Python style guide

The Fuchsia project follows the Google Python style guide, with a few refinements.

The Google Python style guide allows more variation (presumably to cover a large breadth of existing source). This guide has a tighter set of choices. So a Fuchsia Python file will also comply with the Google style guide, but a Google Python file might not comply with this guide. See refinements below for details.

Python versions

Scripts invoked by the build

Scripts invoked by the build (GN or Ninja) are executed with Python 3.8.

The build system ensures that all python scripts are executed by the interpreter that is installed as part of a Fuchsia source checkout.

Other scripts

Scripts that are invoked directly should use python in the shebang and be compatible with both 2 and 3: #!/usr/bin/env python.

Developers working on Fuchsia modules may use various platforms. Some platforms include Python 2 and not Python 3 and vice versa. Until Python 3 is included in the prominent development environments we support, we should support Python 2.

While Python 2 is supported, test scripts on both versions.

Any policy change will be reflected in this document.

Multiple Inheritance

Multiple inheritance is strongly discouraged. This is for the same reason listed in the Google C++ style guide: risk of "diamond" inheritance patterns, which are prone to confusion. If a case is found where avoiding multiple inheritance is unreasonable, all classes involved must initially inherit from the base class object, which governs which multiple inheritance scheme is used.

Use Unicode for Text

In scripts that support Python 2.x (see Python versions), explicitly declare text strings as unicode and binary data as bytes, using u"", unicode(), unichr() and b"", bytes(), byte() respectively. Python 3.x defaults to using Unicode for strings, so this guideline will be removed when support for Python 2 is dropped.

Yes:

  a = u"Hello"  # Unicode constant.
  b = unicode(foo)  # Convert to Unicode.
  c = unichr(c)  # Convert to Unicode.
  d = io.open("bar.txt").read()  # Read text as Unicode.
No:

  a = "Hello"  # Ambiguous (depends on Python version).
  b = str(foo)  # Convert to ascii.
  c = chr(c)  # Convert to ascii.
  d = open("bar.txt").read()  # Read text as ascii.

Refinements

The following refinements we make to the Google Python style guide are largely choices between variations. For example, if the style guide says you may do A, B, or C we may choose to favor B and avoid the other choices.

Indentation

Avoid aligning with opening delimiter. Prefer instead to indent using fixed (4 space) indentation.

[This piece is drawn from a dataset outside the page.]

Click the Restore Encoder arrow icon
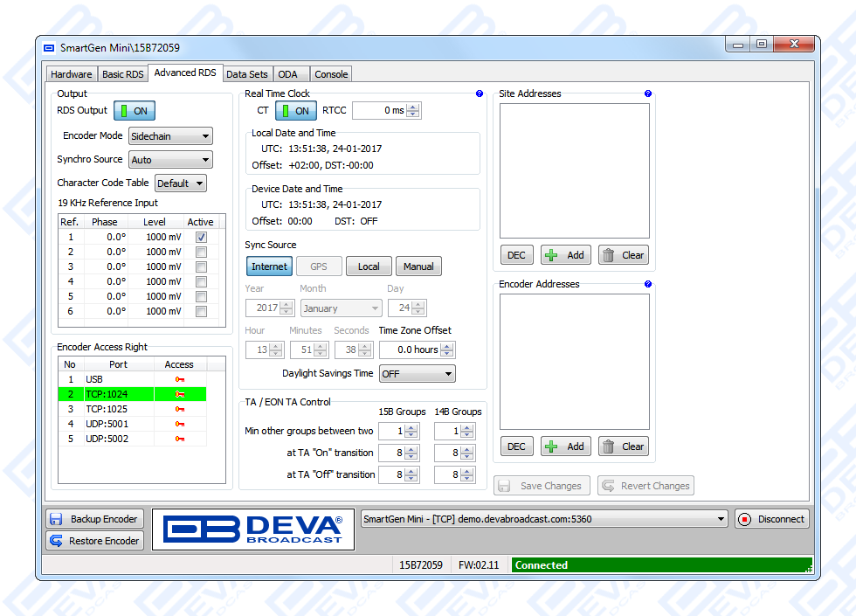The height and width of the screenshot is (616, 856). 57,541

(See Indentation in the Google Python style guide for comparison.)

Statements

Avoid creating single line statements, even with if statements.

Yes:

    if foo:
        bar(foo)
No:

    if foo: bar(foo)

(See Statements in the Google Python style guide for comparison.)

Type annotations

In scripts that support Python 2 (see Python versions), type annotations will not be used.

(See Type Annotations in the Google Python style guide for comparison.)

Strings

Prefer double quotes for strings ("). Use single quotes when the declaration is more readable with single quotes. For example, 'The cat said "Meow"' is more readable than "The cat said \\"Meow\\"".

(See Strings in the Google Python style guide for comparison.)

Be consistent

Be consistent within a large scope. Avoid displaying small pockets of consistency within Fuchsia. Being consistent within only a single file or directory is not consistency.

Within third_party, the intent is to follow the existing style for that project or library. Look for a style guide within that library as appropriate.